Exercise brief -
Lay out the records from the line with "Image resolution: width=472" to the line with "pyautogui.click(x=179, y=225)" as a JSON list of strings, one string per line and no blank lines. Omit the pictures.

Data section -
- - -

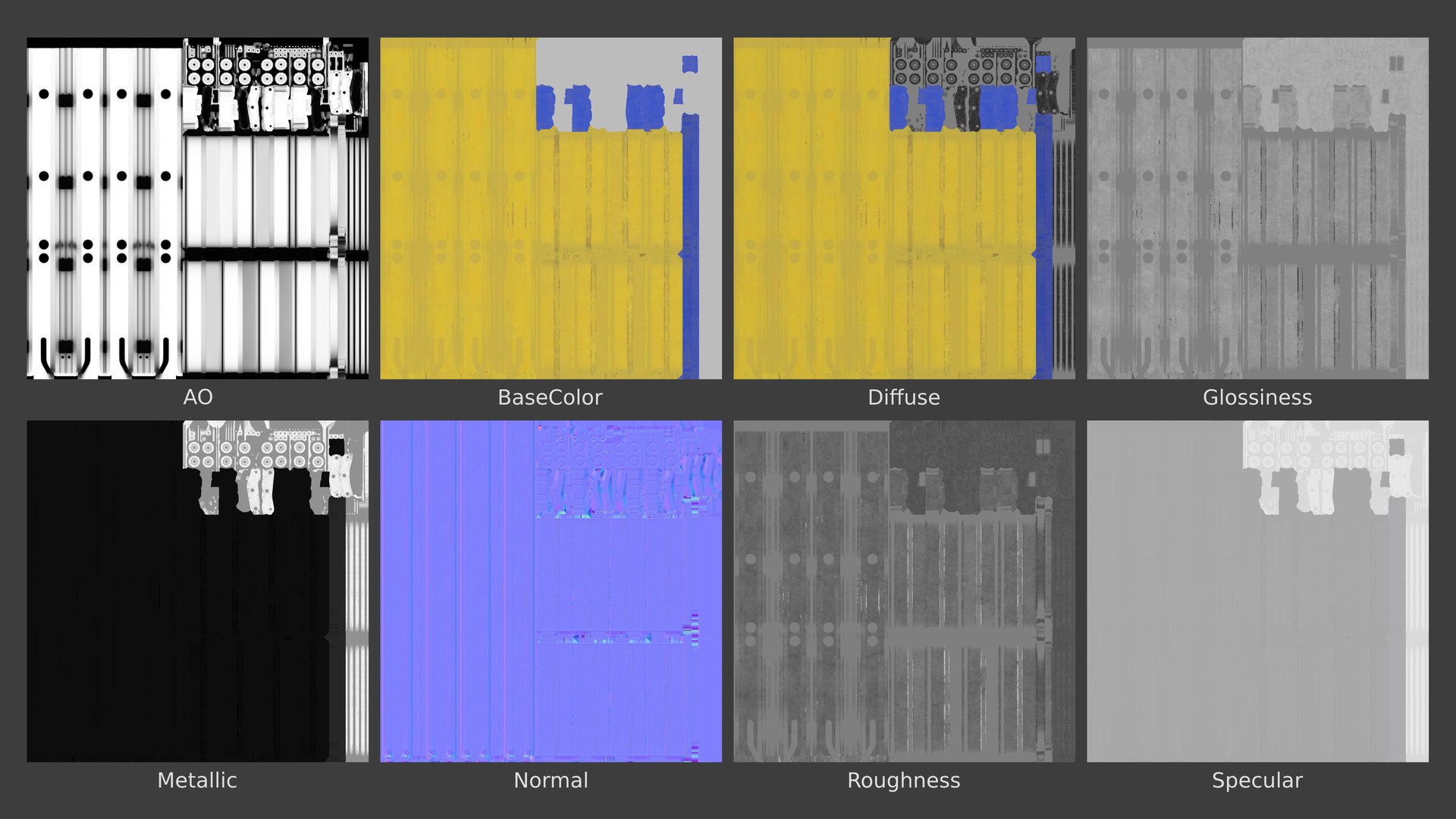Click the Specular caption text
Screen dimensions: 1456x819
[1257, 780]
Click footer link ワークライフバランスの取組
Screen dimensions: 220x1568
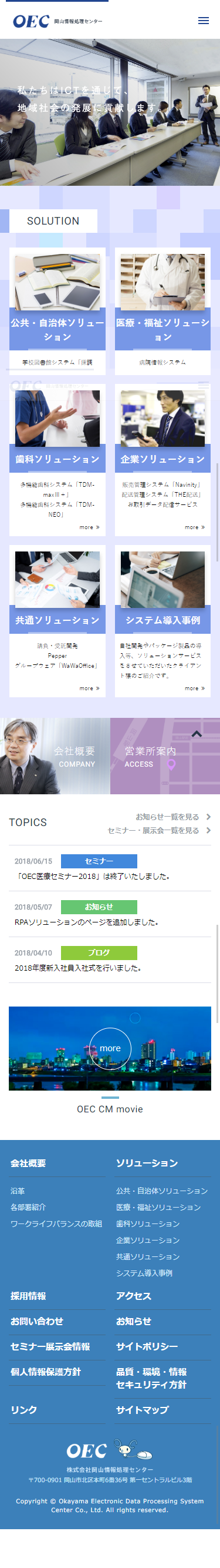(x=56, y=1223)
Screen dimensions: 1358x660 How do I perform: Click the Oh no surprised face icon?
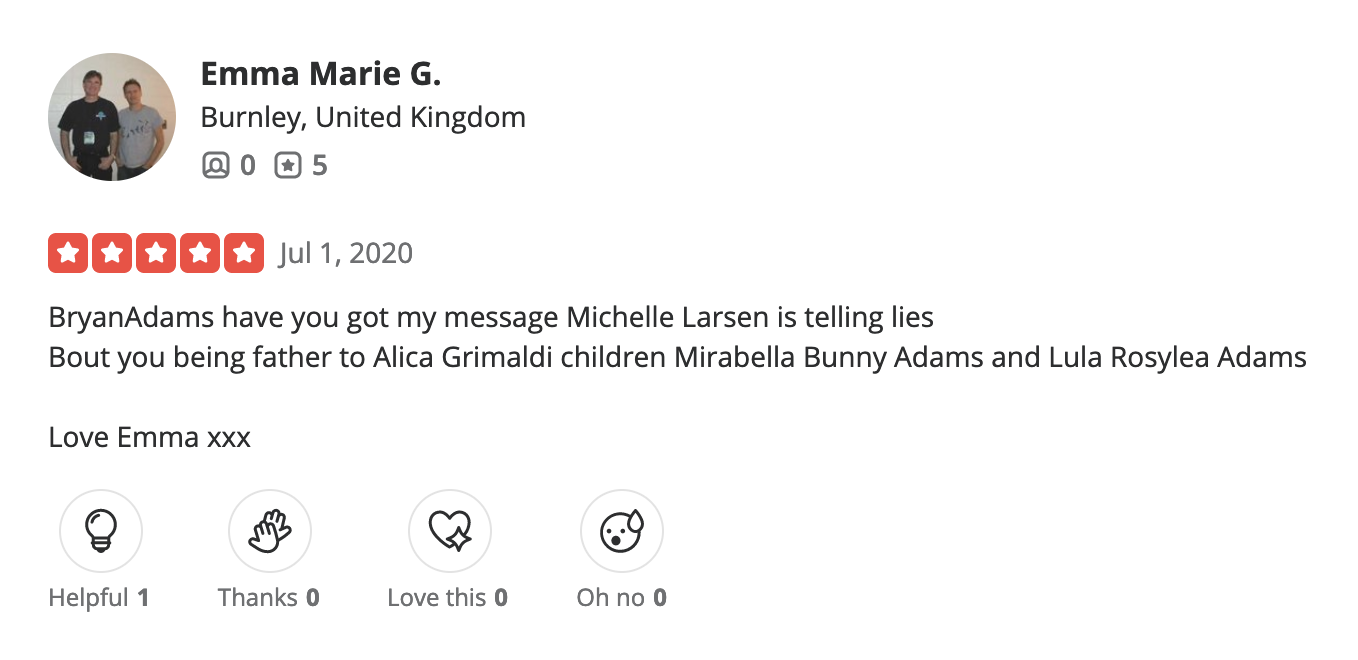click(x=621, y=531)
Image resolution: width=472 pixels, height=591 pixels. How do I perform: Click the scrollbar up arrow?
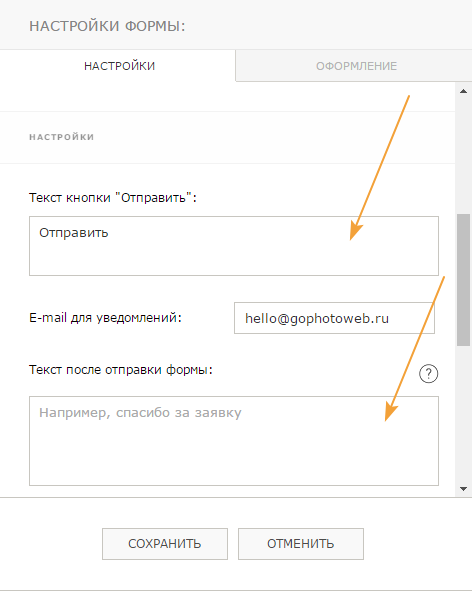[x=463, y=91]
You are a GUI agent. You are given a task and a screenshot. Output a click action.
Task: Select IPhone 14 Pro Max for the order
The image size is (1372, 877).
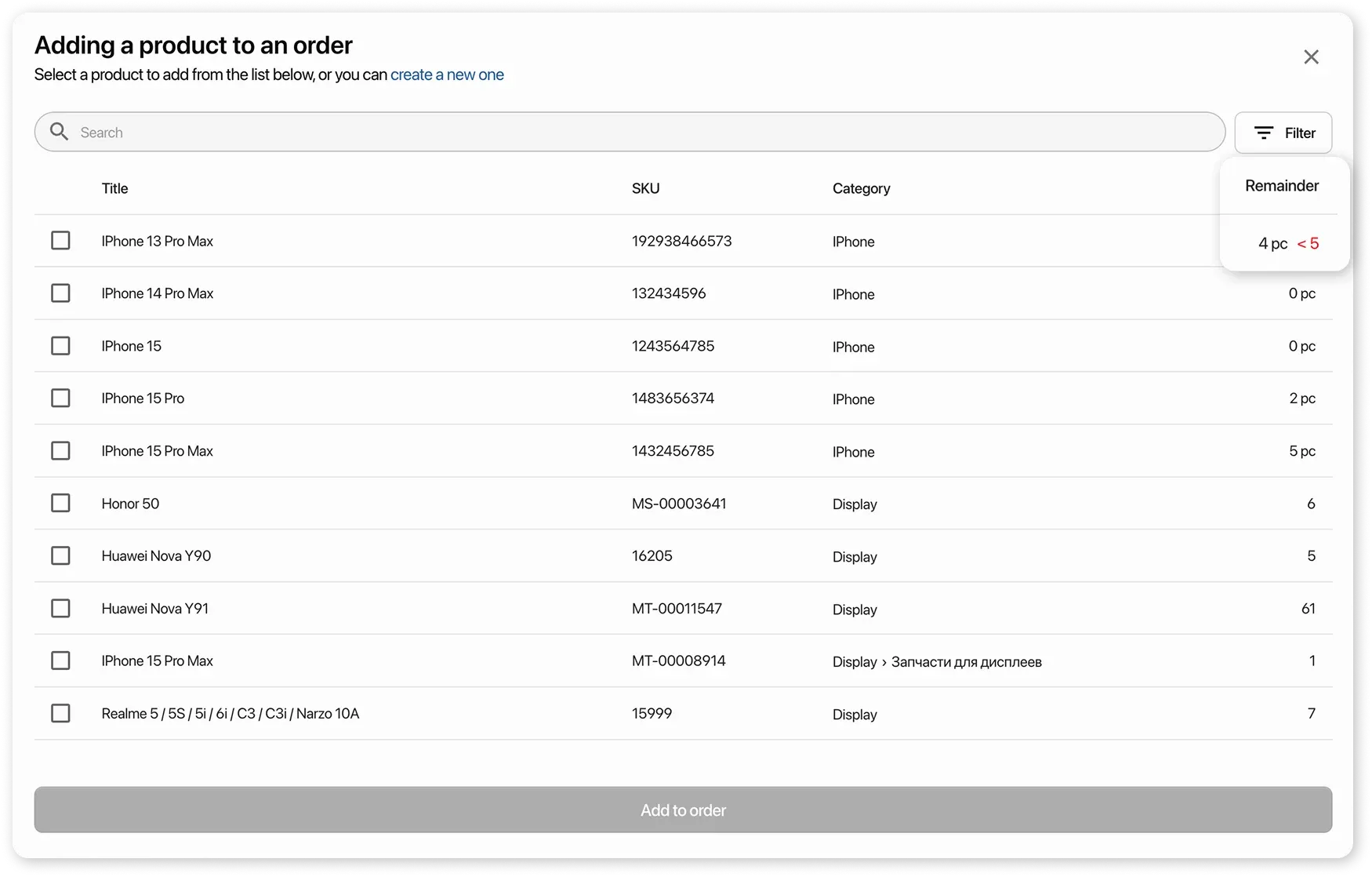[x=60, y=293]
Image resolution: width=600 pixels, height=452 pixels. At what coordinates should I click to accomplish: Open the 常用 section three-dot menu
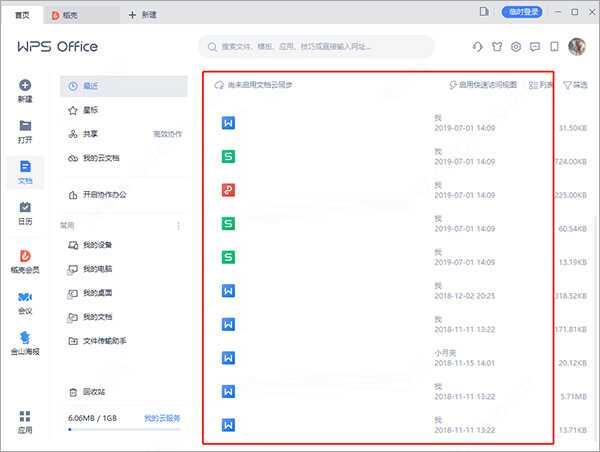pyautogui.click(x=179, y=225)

- - -

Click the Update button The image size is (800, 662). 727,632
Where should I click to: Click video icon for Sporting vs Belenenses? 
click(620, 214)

- - -

Full solution -
[
  "Image resolution: width=472 pixels, height=591 pixels. How do I perform: Click the scrollbar up arrow?",
  "[x=463, y=91]",
  "You are a GUI agent. You are given a task and a screenshot. Output a click action.",
  "Task: Select IPhone 14 Pro Max for the order",
  "The image size is (1372, 877).",
  "[x=60, y=293]",
  "Image resolution: width=600 pixels, height=452 pixels. At what coordinates should I click to accomplish: Open the 常用 section three-dot menu",
  "pyautogui.click(x=179, y=225)"
]